A "triple ceremony" gives the film an improbable happy ending.

It’s perhaps easier for more people to love the film now, with decades removed and the contemporary trappings providing an extra layer of amusement. For one, the songs (which Siskel hated) are actually a lot of fun, pastiches of psychedelic rock: vocalist Lynn Carey, whose voice Dolly Read lip-synchs, impressively channels her inner Grace Slick. (In one of the many head-spinning absurdities surrounding Beyond the Valley of the Dolls, a dispute with Carey’s managers resulted in a different vocalist appearing on the soundtrack LP. So the original LP is a singer not heard in a film which features a singer being dubbed by another singer. The CD, thankfully, has all the tracks you need.)  The songs fit right alongside Strawberry Alarm Clock, who appear on-screen singing “Incense and Peppermints” and other songs, while Z-Man shouts the immortal “This is my happening, and it freaks me out!” – a moment to which Mike Myers paid homage in his first, and best, Austin Powers. There are many, many quotable lines here, which means the film requires multiple viewings so you can anticipate them with pleasure. And there’s so much crammed into this film that it impresses on each revisit: Meyer cuts so quickly, and Ebert’s plot moves so fast, that at 109 minutes Beyond the Valley of the Dolls features enough melodramatic incident to qualify it as a Gone with the Wind-style epic. Which it is, in a way – if only Scarlett O’Hara attended these types of parties.
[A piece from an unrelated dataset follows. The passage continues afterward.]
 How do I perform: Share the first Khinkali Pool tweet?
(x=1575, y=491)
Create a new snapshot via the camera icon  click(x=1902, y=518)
The Carrie Nations perform while tragedy looms above.

But the reason I love Beyond the Valley of the Dolls is how it treats first-time viewers. It pulls the rug out from them slowly. It’s easy to laugh at the film as it begins, with the fake-hippie folk of “Come With the Gentle People” playing over the Carrie Nations’ fateful journey to L.A., and overcooked “youth” dialogue like “Hey, don’t bogart the joint.” But, if one’s not already attuned to it, it’s remarkable how the film gets nuttier and nuttier until the epiphany finally arrives that the filmmakers are in on the joke. They’re laughing (as Ebert said, “maniacally”) along with you. The climax has the John Waters aura of being quite contentedly beyond good taste, which means its spirit is aligned not with Jacqueline Susann but with the midnight movie, which it would ultimately become; and the denouement, with its triple wedding and villain Porter Hall glaring through the church window, could not make its comedy any plainer. I’m mystified when some classify this as a “bad movie.” To those standing in the church, it’s a rare and brilliant thing.